Boari de Lima Elisa, Meira Wagner, Melo-Minardi Raquel Cardoso de
Department of Biochemistry and Immunology, Universidade Federal de Minas Gerais, Belo Horizonte, Minas Gerais, Brazil.
Department of Computer Science, Universidade Federal de Minas Gerais, Belo Horizonte, Minas Gerais, Brazil.
PLoS Comput Biol. 2016 Jun 27;12(6):e1005001. doi: 10.1371/journal.pcbi.1005001. eCollection 2016 Jun.

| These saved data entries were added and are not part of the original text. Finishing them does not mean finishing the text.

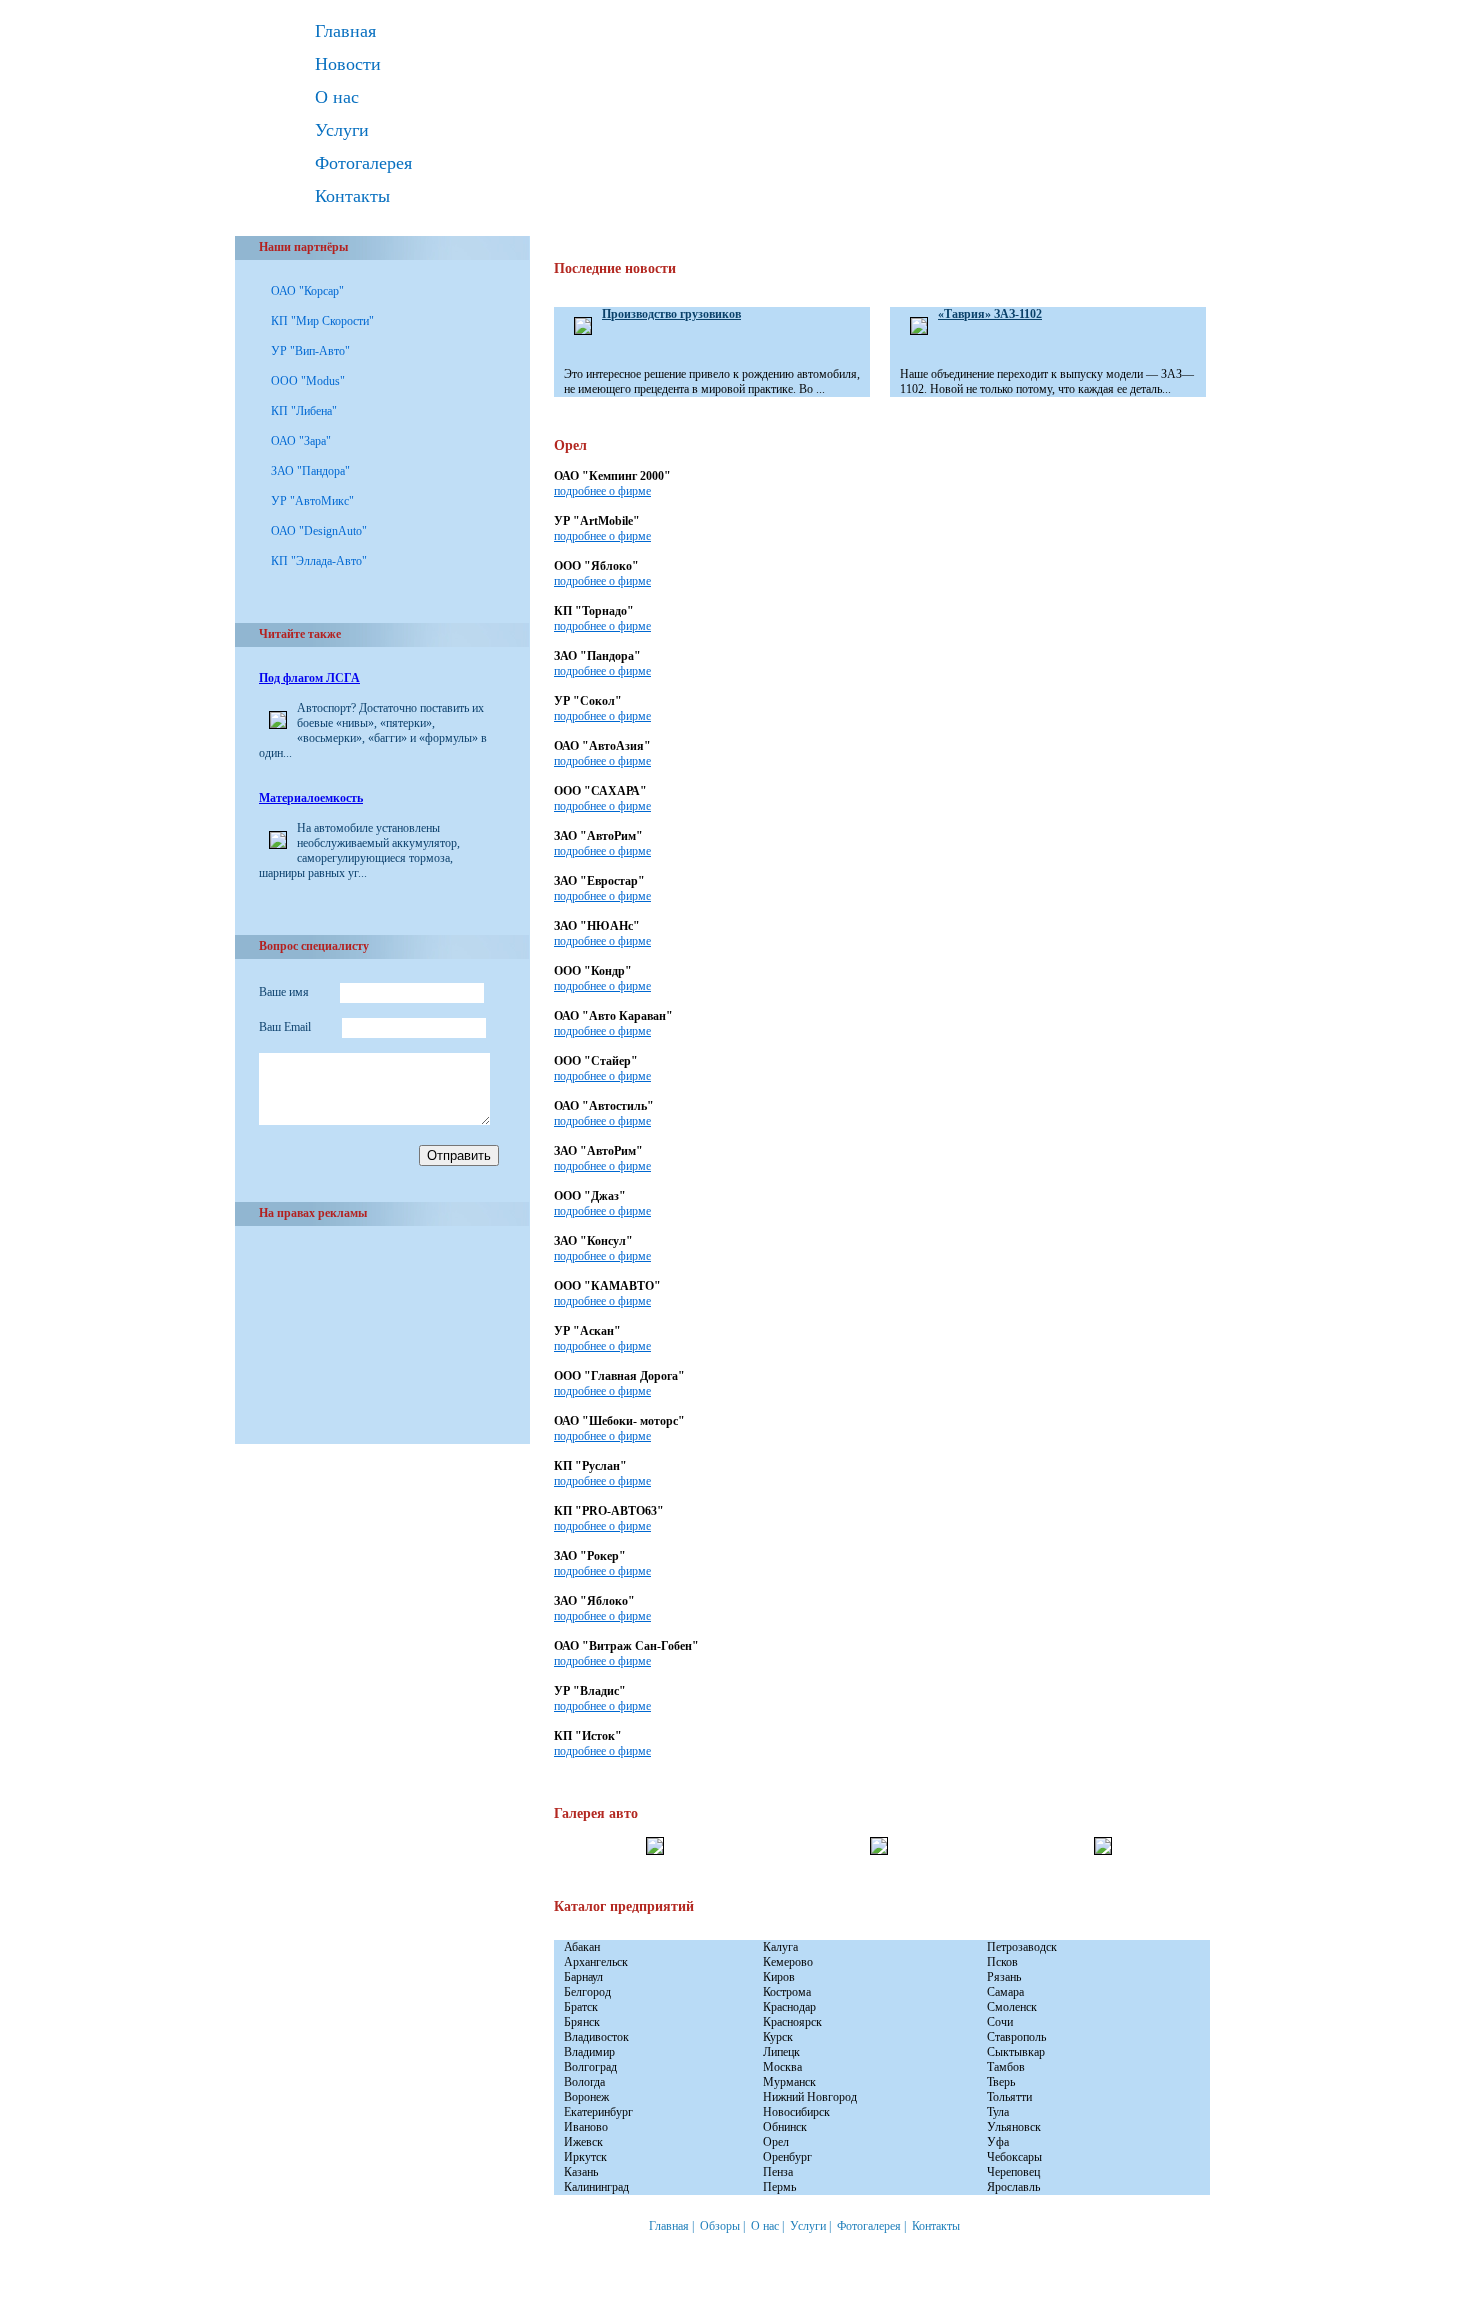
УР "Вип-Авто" (310, 351)
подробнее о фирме (602, 491)
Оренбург (787, 2157)
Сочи (1000, 2022)
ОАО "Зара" (301, 441)
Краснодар (789, 2007)
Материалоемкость (311, 798)
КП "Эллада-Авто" (319, 561)
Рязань (1004, 1977)
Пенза (778, 2172)
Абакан (582, 1947)
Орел (776, 2142)
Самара (1005, 1992)
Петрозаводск (1022, 1947)
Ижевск (583, 2142)
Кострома (787, 1992)
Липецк (781, 2052)
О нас (337, 97)
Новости (348, 64)
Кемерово (788, 1962)
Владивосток (596, 2037)
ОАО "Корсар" (307, 291)
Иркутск (585, 2157)
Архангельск (596, 1962)
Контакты (352, 196)
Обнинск (785, 2127)
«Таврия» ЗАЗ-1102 (990, 314)
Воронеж (586, 2097)
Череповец (1013, 2172)
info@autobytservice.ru (345, 2292)
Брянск (582, 2022)
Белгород (587, 1992)
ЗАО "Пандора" (310, 471)
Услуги (342, 130)
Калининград (596, 2187)
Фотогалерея (363, 163)
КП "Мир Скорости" (322, 321)
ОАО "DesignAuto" (319, 531)
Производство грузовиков (671, 314)
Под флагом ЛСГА (309, 678)
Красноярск (792, 2022)
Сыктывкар (1016, 2052)
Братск (581, 2007)
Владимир (589, 2052)
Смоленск (1012, 2007)
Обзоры (720, 2226)
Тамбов (1006, 2067)
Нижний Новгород (810, 2097)
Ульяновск (1014, 2127)
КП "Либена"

As increasingly more genomes are sequenced, the vast majority of proteins may only be annotated computationally, given experimental investigation is extremely costly. This highlights the need for computational methods to determine protein functions quickly and reliably. We believe dividing a protein family into subtypes which share specific functions uncommon to the whole family reduces the function annotation problem's complexity. Hence, this work's purpose is to detect isofunctional subfamilies inside a family of unknown function, while identifying differentiating residues. Similarity between protein pairs according to various properties is interpreted as functional similarity evidence. Data are integrated using genetic programming and provided to a spectral clustering algorithm, which creates clusters of similar proteins. The proposed framework was applied to well-known protein families and to a family of unknown function, then compared to ASMC. Results showed our fully automated technique obtained better clusters than ASMC for two families, besides equivalent results for other two, including one whose clusters were manually defined. Clusters produced by our framework showed great correspondence with the known subfamilies, besides being more contrasting than those produced by ASMC. Additionally, for the families whose specificity determining positions are known, such residues were among those our technique considered most important to differentiate a given group. When run with the crotonase and enolase SFLD superfamilies, the results showed great agreement with this gold-standard. Best results consistently involved multiple data types, thus confirming our hypothesis that similarities according to different knowledge domains may be used as functional similarity evidence. Our main contributions are the proposed strategy for selecting and integrating data types, along with the ability to work with noisy and incomplete data; domain knowledge usage for detecting subfamilies in a family with different specificities, thus reducing the complexity of the experimental function characterization problem; and the identification of residues responsible for specificity.
随着越来越多的基因组被测序,鉴于实验研究成本极高,绝大多数蛋白质可能只能通过计算进行注释。这凸显了快速且可靠地确定蛋白质功能的计算方法的必要性。我们认为,将蛋白质家族划分为具有整个家族所不常见的特定功能的亚型,可以降低功能注释问题的复杂性。因此,这项工作的目的是在一个未知功能的家族中检测同功能亚家族,同时识别区分性残基。根据各种属性的蛋白质对之间的相似性被解释为功能相似性证据。使用遗传编程对数据进行整合,并将其提供给谱聚类算法,该算法创建相似蛋白质的簇。将所提出的框架应用于知名蛋白质家族和一个未知功能的家族,然后与ASMC进行比较。结果表明,除了在其他两个家族中得到等效结果(包括一个其簇是手动定义的家族)外,我们的全自动技术在两个家族中获得了比ASMC更好的簇。我们框架产生的簇与已知亚家族显示出高度一致性,并且比ASMC产生的簇更具对比性。此外,对于那些已知特异性决定位置的家族,这些残基是我们的技术认为对区分给定组最重要的残基之一。当与巴豆酸酶和烯醇酶SFLD超家族一起运行时,结果与这个黄金标准显示出高度一致性。最佳结果始终涉及多种数据类型,从而证实了我们的假设,即根据不同知识领域的相似性可以用作功能相似性证据。我们的主要贡献包括提出的选择和整合数据类型的策略,以及处理噪声和不完整数据的能力;利用领域知识在具有不同特异性的家族中检测亚家族,从而降低实验功能表征问题的复杂性;以及识别负责特异性的残基。